Es significativo que, precisamente en la oración y
mediante la oración, el hombre descubra de manera sencilla y
profunda su propia subjetividad típica: en la oración el
«yo» humano percibe más fácilmente la profundidad de su ser
como persona. Esto es válido también para la familia,
que no es solamente la «célula» fundamental de la sociedad,
sino que tiene también su propia subjetividad, la cual
encuentra precisamente su primera y fundamental confirmación
y se consolida cuando sus miembros invocan juntos: «Padre
nuestro». La oración refuerza la solidez y la cohesión
espiritual de la familia, ayudando a que ella participe de
la «fuerza» de Dios. En la solemne «bendición nupcial»,
durante el rito del matrimonio, el celebrante implora al
Señor: «Infunde sobre ellos (los novios) la gracia del
Espíritu Santo, a fin de que, en virtud de tu amor derramado
en sus corazones, permanezcan fieles a la alianza
conyugal»8. Es de esta «efusión del Espíritu Santo» de donde
brota el vigor interior de las familias, así como la fuerza
capaz de unirlas en el amor y en la verdad.
Amor y solicitud por todas las familias
5. ¡Ojalá que el Año de la familia llegue a ser una
oración colectiva e incesante de cada «iglesia doméstica» y
de todo el pueblo de Dios! Que esta oración llegue también a
las familias en dificultad o en peligro, las desesperanzadas
o divididas, y las que se encuentran en situaciones que la
Familiaris consortio califica como «irregulares»9.

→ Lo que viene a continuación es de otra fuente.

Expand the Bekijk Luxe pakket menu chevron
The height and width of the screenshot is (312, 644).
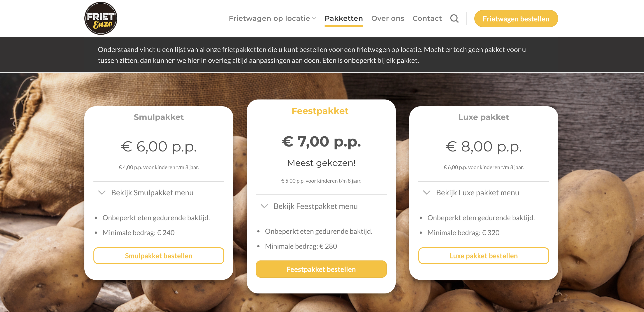coord(427,193)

¡Que todas puedan sentirse abrazadas por el amor y la
solicitud de los hermanos y hermanas!
Que la oración, en el Año de la familia, constituya ante
todo un testimonio alentador por parte de las familias que,
en la comunión doméstica, realizan su vocación de vida
humana y cristiana. ¡Son tantas en cada nación, diócesis y
parroquia! Se puede pensar razonablemente que esas familias
constituyen «la norma», aun teniendo en cuenta las no pocas
«situaciones irregulares». Y la experiencia demuestra cuán
importante es el papel de una familia coherente con las
normas morales, para que el hombre, que nace y se forma en
ella, emprenda sin incertidumbres el camino del bien,
inscrito siempre en su corazón. En nuestros días,
ciertos programas sostenidos por medios muy potentes parecen
orientarse por desgracia a la disgregación de las familias.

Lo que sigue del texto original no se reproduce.